Generate CSV from NS Zone File

1

I have a large file that contains records in multilines. ex:

domain1 NS ns1
domain1 NS ns2
domain1 NS ns3
domain2 NS dnsx

What might be the fastest way to generate a CSV of the form

domain1,ns1,ns2,ns3
domain2, dnsx

I have tried php and groovy scripts but the processor load time is too high for a file (read) of a 1Gb file (and a consequent write to a csv file).

I am thinking there should be a better programatic approach than what I am doing. Basically I am creating a list/array to contain records and check against the last element if the same domain is found in the current line being checked.

P.S Mentioned groovy/php, but response may have no relation to these specific scripting languages.

Armand

Posted 2015-10-07T20:24:06.087

Reputation: 404

Is the file already sorted by domain?
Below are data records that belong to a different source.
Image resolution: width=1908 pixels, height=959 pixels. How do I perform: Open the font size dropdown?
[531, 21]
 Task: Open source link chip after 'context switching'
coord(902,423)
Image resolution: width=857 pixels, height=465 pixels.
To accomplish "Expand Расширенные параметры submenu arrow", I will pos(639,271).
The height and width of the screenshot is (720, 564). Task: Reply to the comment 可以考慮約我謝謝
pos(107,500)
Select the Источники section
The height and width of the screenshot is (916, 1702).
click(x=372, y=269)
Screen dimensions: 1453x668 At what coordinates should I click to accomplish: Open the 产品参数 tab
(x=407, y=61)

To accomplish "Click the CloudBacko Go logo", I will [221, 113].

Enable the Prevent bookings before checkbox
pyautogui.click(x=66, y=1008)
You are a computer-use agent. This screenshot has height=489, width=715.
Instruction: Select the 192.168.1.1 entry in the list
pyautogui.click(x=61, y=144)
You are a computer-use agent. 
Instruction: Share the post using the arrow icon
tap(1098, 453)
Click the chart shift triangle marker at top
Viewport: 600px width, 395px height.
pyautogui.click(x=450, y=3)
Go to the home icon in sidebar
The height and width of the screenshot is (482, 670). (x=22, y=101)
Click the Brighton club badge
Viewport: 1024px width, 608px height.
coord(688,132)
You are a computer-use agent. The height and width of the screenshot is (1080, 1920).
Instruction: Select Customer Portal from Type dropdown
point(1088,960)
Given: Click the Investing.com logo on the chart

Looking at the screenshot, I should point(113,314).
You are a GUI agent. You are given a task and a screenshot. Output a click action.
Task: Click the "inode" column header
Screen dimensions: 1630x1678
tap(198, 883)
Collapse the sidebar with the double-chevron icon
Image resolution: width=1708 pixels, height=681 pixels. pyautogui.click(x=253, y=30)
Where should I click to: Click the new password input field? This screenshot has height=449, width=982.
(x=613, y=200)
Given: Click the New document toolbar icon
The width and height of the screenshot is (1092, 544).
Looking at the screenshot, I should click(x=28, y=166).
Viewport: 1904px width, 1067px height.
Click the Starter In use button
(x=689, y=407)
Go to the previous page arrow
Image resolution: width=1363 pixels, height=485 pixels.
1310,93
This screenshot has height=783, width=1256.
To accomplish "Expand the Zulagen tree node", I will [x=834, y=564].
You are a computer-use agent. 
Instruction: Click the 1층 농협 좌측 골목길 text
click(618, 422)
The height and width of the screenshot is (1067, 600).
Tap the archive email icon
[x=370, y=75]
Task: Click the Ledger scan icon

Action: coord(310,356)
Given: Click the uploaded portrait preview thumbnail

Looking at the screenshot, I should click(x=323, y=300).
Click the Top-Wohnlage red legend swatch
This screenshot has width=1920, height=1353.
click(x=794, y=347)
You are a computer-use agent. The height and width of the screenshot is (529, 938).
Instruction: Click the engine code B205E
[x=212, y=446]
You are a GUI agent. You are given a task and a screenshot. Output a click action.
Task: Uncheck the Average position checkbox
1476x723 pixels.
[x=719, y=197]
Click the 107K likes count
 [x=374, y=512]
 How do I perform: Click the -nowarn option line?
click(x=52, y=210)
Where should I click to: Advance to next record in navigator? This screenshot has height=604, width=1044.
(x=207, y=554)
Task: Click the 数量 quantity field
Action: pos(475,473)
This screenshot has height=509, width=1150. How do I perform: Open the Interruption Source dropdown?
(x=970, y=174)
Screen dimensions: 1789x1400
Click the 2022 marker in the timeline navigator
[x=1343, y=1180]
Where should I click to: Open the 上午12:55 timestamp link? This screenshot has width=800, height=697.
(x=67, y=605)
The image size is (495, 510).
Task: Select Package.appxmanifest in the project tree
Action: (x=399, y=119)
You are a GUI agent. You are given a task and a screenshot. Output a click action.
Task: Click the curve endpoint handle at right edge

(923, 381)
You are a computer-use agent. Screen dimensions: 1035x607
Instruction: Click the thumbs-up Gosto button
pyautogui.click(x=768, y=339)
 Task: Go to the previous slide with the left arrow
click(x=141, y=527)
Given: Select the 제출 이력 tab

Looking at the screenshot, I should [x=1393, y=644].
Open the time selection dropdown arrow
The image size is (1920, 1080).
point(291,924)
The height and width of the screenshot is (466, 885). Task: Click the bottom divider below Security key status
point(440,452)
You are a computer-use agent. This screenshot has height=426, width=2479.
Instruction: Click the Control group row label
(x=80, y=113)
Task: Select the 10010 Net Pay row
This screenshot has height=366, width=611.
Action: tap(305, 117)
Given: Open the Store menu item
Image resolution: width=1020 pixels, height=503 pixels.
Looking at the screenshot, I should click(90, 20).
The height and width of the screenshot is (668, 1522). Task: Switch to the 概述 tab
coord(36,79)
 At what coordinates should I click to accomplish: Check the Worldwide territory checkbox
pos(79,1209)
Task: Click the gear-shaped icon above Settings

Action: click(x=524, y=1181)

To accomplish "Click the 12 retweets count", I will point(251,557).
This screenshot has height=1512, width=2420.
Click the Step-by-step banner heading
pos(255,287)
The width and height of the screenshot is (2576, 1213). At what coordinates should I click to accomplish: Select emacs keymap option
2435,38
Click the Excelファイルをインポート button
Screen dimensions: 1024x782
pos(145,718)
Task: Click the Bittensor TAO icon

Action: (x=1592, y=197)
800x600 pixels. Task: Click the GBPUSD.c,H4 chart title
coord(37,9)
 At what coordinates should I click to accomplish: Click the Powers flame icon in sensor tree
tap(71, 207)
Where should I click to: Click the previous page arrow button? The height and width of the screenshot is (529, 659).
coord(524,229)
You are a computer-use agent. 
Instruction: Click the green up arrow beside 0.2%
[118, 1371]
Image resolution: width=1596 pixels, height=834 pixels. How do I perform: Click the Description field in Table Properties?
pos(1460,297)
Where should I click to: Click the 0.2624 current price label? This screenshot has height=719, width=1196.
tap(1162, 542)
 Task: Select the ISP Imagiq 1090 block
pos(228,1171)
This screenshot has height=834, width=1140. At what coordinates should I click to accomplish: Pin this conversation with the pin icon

Or at least, are all the records with the same domain grouped together? – glenn jackman – 2015-10-07T20:56:54.517

They are sorted. – Armand – 2015-10-08T07:28:22.240

Answers

1

Assuming all the records with the same domain are grouped together, this awk program will have a very small memory footprint (can't say what the CPU load will be)

awk '
    $1 != domain {
        if (domain) print ""
        printf "%s", $1
        domain = $1
    } 
    {printf ",%s", $3} 
    END {print ""}
' file

glenn jackman

Posted 2015-10-07T20:24:06.087

Reputation: 18 546

Although CPU load hits 100, this is way much more effective than what I had! Thank you very much. Neet to tweak the script to read file arguments and is perfect!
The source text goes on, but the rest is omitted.